Andrea Iervolino, a principal of AMBI Group shared that the film will be set in a contemporary setting, and intends for it to be as award winning as the original. It'll stay loyal to the plot: a journalist's hedonistic pursuit of love and happiness in post-war Rome, flanked by liaisons with heiresses and movie stars while still living in the shadow of a destructive relationship.
While no further details have been announced, we can't help but gather a dream Hollywood cast for a possible English language remake.
Oscar Isaac as Marcello Rubini, a restless journalist
If you haven't heard of Oscar Isaac, you should be ashamed of yourself. Not only does he share Marcello Mastroianni's strong jaw and old-school good looks, Isaac has the acting chops to prove it. His talent's been simmering under the surface, but 2015's looking to be his breakout year. He's held his own as the talented but deadbeat singer-guitarist in the Coen Brothers flick Inside Llewyn Davis, and shows off his groovy gangster genius in Ex-Machina, which is showing this weekend at The Projector.
Jennifer Lawrence as Emma, Marcello's troubled fiancée
Lawrence's range just continues to astound us. As shown in the X-Men and Hunger Games series, she's helmed powerful characters with a strong sensuality. However, it's still her Oscar-winning performance as a raw, messed-up but determined widow in Silver Linings Playbook that remains the most memorable. Not only does she bear a striking resemblance to original actress Yvonne Furneaux, she'll give the character's desperation and hunger for affection a sense of magnetism and empathy.
Blake Lively as Sylvia, a Swedish-American actress
Cinema never tires of the blonde bombshell — svelte yet buxom, sexy yet silly, and a whole other list of walking contradictions that makes them the stuff of dreams and envy. Lively's made for the part of Sylvia, who stunned the world when she waded into the Trevi Fountain in the middle of the night after a walk around Rome with a kitten on her head. Lively's played such ethereal but flaky characters in the past — Serena in Gossip Girl and Adaline in The Age of Adaline — she'll slip into this role easily.
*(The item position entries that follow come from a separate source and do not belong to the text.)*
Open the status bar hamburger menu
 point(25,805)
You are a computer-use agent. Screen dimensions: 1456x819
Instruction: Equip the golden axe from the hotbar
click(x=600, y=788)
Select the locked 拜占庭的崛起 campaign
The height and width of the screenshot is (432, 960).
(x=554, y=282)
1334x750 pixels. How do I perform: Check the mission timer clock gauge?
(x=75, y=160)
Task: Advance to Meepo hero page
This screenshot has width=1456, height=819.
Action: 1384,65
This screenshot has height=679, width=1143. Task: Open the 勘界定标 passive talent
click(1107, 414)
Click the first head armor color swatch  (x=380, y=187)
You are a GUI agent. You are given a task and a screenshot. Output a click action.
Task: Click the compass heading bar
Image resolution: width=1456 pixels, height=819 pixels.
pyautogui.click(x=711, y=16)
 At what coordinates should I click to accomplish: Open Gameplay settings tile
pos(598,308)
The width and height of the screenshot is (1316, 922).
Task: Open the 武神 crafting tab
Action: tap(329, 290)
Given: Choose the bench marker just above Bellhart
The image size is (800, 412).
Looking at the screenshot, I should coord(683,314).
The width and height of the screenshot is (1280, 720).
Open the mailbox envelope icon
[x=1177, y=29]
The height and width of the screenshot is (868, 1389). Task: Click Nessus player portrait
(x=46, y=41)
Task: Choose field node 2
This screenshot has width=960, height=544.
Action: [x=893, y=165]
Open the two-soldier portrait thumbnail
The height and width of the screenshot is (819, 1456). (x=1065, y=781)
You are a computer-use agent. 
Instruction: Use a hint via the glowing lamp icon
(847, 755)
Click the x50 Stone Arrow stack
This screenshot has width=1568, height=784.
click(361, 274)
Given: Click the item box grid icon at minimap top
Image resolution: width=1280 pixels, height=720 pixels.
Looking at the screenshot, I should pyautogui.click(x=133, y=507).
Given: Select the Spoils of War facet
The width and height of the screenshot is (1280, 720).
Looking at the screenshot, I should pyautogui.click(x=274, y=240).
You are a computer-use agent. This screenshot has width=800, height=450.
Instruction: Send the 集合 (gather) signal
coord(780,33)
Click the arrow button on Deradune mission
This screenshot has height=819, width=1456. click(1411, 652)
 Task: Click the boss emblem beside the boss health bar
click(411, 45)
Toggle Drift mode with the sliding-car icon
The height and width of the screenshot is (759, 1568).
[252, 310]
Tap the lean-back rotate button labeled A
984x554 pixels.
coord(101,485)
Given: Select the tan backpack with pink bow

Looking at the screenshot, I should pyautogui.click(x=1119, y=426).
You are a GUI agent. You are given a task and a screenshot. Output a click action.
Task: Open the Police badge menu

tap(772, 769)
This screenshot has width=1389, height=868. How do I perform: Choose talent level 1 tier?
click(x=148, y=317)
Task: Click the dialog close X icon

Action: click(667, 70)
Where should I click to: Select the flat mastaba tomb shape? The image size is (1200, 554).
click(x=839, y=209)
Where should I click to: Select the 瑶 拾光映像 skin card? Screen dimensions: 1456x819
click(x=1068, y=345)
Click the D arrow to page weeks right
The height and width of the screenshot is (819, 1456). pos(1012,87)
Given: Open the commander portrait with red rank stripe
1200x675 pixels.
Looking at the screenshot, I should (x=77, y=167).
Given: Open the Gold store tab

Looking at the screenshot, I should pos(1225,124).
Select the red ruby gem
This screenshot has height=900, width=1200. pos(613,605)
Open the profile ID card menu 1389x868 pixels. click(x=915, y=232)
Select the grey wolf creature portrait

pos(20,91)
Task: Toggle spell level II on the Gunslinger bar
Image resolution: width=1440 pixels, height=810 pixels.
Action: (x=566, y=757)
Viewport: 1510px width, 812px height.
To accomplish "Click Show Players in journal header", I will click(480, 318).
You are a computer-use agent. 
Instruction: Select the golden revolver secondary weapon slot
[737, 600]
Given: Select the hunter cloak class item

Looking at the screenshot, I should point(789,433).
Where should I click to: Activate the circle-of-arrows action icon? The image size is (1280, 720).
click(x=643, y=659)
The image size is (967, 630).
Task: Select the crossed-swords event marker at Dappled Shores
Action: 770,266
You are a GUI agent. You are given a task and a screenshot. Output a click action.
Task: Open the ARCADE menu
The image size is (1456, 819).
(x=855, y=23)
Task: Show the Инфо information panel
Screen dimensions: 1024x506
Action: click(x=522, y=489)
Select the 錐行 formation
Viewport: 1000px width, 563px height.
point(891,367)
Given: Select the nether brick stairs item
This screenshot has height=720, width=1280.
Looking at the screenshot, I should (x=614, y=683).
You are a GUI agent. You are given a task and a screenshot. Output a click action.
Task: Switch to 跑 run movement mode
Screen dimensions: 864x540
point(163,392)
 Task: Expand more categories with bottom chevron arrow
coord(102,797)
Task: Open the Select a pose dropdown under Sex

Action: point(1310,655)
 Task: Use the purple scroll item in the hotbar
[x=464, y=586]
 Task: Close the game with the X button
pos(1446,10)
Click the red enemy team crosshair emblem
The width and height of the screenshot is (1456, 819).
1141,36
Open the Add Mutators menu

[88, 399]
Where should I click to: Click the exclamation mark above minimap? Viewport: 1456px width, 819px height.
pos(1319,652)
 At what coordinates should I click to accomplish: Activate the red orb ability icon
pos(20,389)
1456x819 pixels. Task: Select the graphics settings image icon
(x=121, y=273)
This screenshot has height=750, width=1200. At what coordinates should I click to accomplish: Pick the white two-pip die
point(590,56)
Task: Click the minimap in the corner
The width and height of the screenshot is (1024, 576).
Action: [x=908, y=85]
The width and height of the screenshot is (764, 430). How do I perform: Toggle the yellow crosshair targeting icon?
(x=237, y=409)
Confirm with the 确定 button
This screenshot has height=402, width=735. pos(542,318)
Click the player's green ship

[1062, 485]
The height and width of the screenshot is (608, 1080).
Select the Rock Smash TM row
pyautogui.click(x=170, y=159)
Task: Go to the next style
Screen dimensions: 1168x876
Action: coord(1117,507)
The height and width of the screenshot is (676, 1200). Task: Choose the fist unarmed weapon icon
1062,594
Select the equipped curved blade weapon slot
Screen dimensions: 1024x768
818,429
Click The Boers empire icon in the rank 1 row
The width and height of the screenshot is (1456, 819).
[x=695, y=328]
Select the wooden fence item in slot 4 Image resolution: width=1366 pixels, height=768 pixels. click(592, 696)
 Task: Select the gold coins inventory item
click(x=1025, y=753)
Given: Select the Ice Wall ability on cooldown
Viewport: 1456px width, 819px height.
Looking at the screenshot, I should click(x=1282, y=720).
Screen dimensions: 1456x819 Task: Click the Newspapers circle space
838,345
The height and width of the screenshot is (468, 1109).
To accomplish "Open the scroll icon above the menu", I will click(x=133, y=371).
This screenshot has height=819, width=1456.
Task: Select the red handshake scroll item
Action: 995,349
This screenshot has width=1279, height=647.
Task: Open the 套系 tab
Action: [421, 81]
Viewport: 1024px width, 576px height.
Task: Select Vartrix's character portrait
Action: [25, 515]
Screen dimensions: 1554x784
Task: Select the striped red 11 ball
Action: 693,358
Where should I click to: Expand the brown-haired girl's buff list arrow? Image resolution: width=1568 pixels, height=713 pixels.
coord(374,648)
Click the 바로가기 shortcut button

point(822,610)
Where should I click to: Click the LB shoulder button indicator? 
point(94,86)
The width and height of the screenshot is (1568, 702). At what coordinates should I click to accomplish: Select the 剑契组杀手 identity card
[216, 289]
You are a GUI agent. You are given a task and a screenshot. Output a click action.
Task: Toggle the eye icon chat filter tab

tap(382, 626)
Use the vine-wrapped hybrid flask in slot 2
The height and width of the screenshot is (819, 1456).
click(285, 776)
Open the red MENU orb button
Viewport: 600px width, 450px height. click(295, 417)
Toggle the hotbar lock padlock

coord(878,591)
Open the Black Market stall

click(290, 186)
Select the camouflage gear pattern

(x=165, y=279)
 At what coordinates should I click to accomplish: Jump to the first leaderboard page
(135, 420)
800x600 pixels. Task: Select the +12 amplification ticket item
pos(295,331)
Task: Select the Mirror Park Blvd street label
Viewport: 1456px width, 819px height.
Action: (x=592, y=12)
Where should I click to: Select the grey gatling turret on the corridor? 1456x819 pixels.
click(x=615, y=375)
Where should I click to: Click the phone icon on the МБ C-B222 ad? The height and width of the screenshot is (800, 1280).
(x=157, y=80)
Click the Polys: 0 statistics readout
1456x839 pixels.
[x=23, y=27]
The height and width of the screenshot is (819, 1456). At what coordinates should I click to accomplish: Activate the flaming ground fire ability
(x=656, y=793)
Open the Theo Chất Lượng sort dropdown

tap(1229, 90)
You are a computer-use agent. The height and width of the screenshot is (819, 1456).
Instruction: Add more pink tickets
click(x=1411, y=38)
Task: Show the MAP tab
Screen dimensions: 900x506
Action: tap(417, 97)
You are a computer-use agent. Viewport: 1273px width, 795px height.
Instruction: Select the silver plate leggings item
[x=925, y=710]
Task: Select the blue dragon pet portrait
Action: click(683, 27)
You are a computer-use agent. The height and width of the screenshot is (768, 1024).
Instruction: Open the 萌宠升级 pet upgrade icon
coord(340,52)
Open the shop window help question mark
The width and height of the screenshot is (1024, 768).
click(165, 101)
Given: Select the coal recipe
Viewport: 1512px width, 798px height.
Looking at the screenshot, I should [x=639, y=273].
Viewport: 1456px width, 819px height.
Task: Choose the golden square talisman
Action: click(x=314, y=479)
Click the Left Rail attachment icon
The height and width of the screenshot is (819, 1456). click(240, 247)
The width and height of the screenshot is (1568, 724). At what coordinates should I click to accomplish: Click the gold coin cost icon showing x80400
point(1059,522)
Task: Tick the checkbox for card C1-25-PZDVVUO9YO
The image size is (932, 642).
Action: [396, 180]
Rooney Mara as Maddalena, a beautiful heiress
Mara's steely gaze could bring men to their knees — as did Anouk Aimée in her breakout role as a worldly woman suffering from a serious case of ennui. Mara really commanded the screen in the scene where she expertly shut down Jesse Eisenberg's character, Mark Zuckerberg, in The Social Network. She's great at balancing internal infernos with a composed, deadpan nature, as seen in The Girl with the Dragon Tattoo and her recent effort, Carol — and she'll be great in relaying the subtleties that Maddalena depends on.